Segment Start: Available data

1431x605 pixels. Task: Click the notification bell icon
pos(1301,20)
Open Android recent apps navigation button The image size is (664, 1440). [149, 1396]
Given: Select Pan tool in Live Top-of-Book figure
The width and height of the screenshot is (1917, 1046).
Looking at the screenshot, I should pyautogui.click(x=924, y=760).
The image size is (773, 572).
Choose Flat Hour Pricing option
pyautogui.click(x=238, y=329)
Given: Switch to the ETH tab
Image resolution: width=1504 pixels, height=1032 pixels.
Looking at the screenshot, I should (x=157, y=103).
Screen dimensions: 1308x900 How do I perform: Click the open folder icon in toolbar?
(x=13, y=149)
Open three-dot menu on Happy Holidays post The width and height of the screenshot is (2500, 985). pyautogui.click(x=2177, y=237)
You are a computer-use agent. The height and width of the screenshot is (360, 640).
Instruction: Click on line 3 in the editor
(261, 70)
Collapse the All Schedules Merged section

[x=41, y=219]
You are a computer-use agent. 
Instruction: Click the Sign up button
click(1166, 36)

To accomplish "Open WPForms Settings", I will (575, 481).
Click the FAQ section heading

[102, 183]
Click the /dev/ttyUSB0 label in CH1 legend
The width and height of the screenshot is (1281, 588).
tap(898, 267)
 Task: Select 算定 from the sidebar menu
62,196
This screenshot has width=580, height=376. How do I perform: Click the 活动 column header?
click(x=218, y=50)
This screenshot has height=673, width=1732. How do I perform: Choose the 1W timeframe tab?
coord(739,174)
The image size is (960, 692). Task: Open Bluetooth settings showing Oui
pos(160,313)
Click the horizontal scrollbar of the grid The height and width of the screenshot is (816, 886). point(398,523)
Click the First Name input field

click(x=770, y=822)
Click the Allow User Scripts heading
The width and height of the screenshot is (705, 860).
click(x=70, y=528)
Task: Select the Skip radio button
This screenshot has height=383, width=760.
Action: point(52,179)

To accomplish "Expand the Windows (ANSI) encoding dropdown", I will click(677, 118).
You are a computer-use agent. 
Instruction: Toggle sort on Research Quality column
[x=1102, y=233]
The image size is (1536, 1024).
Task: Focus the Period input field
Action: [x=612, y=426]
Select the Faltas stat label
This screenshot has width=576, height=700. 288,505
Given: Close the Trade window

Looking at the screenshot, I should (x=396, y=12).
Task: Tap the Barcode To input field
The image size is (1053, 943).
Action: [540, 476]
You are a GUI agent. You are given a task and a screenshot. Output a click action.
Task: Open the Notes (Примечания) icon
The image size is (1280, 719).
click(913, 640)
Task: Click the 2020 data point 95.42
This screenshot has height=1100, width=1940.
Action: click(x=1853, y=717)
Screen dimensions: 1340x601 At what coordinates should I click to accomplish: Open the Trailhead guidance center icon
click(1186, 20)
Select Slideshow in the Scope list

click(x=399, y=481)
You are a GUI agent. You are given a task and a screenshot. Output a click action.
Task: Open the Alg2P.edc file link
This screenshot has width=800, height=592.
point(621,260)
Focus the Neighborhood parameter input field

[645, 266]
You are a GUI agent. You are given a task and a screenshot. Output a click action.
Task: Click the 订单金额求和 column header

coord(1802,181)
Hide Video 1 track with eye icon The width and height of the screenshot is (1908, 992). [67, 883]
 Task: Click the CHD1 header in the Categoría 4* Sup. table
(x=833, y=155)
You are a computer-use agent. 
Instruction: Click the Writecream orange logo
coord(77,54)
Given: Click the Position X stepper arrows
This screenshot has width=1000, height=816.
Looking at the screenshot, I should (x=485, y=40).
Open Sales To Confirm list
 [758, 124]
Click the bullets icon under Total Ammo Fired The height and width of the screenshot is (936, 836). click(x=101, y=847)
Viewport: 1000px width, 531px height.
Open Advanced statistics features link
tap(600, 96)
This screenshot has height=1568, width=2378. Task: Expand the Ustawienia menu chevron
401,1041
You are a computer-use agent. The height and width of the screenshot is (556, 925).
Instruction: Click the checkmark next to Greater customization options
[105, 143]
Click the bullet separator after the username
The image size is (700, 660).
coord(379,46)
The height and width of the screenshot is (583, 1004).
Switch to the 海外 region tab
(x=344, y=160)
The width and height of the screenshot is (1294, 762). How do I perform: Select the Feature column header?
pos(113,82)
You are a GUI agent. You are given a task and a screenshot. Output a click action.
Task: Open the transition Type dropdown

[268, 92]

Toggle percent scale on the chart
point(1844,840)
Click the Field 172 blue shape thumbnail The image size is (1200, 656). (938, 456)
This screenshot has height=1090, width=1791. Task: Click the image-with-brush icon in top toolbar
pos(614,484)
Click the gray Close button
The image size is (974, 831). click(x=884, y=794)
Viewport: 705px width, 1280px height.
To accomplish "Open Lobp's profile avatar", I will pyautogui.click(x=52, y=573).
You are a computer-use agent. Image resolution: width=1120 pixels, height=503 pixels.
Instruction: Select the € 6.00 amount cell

Segment End: Available data

■ Exercise
Only one stretch of the data above is needed. Restate it word for word, from the line containing "Given: Switch to the ETH tab" through the line containing "Task: Click the 2020 data point 95.42", both ends included.

■ Answer area
Given: Switch to the ETH tab
Image resolution: width=1504 pixels, height=1032 pixels.
Looking at the screenshot, I should (x=157, y=103).
Screen dimensions: 1308x900 How do I perform: Click the open folder icon in toolbar?
(x=13, y=149)
Open three-dot menu on Happy Holidays post The width and height of the screenshot is (2500, 985). pyautogui.click(x=2177, y=237)
You are a computer-use agent. The height and width of the screenshot is (360, 640).
Instruction: Click on line 3 in the editor
(261, 70)
Collapse the All Schedules Merged section

[x=41, y=219]
You are a computer-use agent. 
Instruction: Click the Sign up button
click(1166, 36)

To accomplish "Open WPForms Settings", I will (575, 481).
Click the FAQ section heading

[102, 183]
Click the /dev/ttyUSB0 label in CH1 legend
The width and height of the screenshot is (1281, 588).
tap(898, 267)
 Task: Select 算定 from the sidebar menu
62,196
This screenshot has width=580, height=376. How do I perform: Click the 活动 column header?
click(x=218, y=50)
This screenshot has height=673, width=1732. How do I perform: Choose the 1W timeframe tab?
coord(739,174)
The image size is (960, 692). Task: Open Bluetooth settings showing Oui
pos(160,313)
Click the horizontal scrollbar of the grid The height and width of the screenshot is (816, 886). point(398,523)
Click the First Name input field

click(x=770, y=822)
Click the Allow User Scripts heading
The width and height of the screenshot is (705, 860).
click(x=70, y=528)
Task: Select the Skip radio button
This screenshot has height=383, width=760.
Action: point(52,179)

To accomplish "Expand the Windows (ANSI) encoding dropdown", I will click(677, 118).
You are a computer-use agent. 
Instruction: Toggle sort on Research Quality column
[x=1102, y=233]
The image size is (1536, 1024).
Task: Focus the Period input field
Action: [x=612, y=426]
Select the Faltas stat label
This screenshot has width=576, height=700. 288,505
Given: Close the Trade window

Looking at the screenshot, I should (x=396, y=12).
Task: Tap the Barcode To input field
The image size is (1053, 943).
Action: [540, 476]
You are a GUI agent. You are given a task and a screenshot. Output a click action.
Task: Open the Notes (Примечания) icon
The image size is (1280, 719).
click(913, 640)
Task: Click the 2020 data point 95.42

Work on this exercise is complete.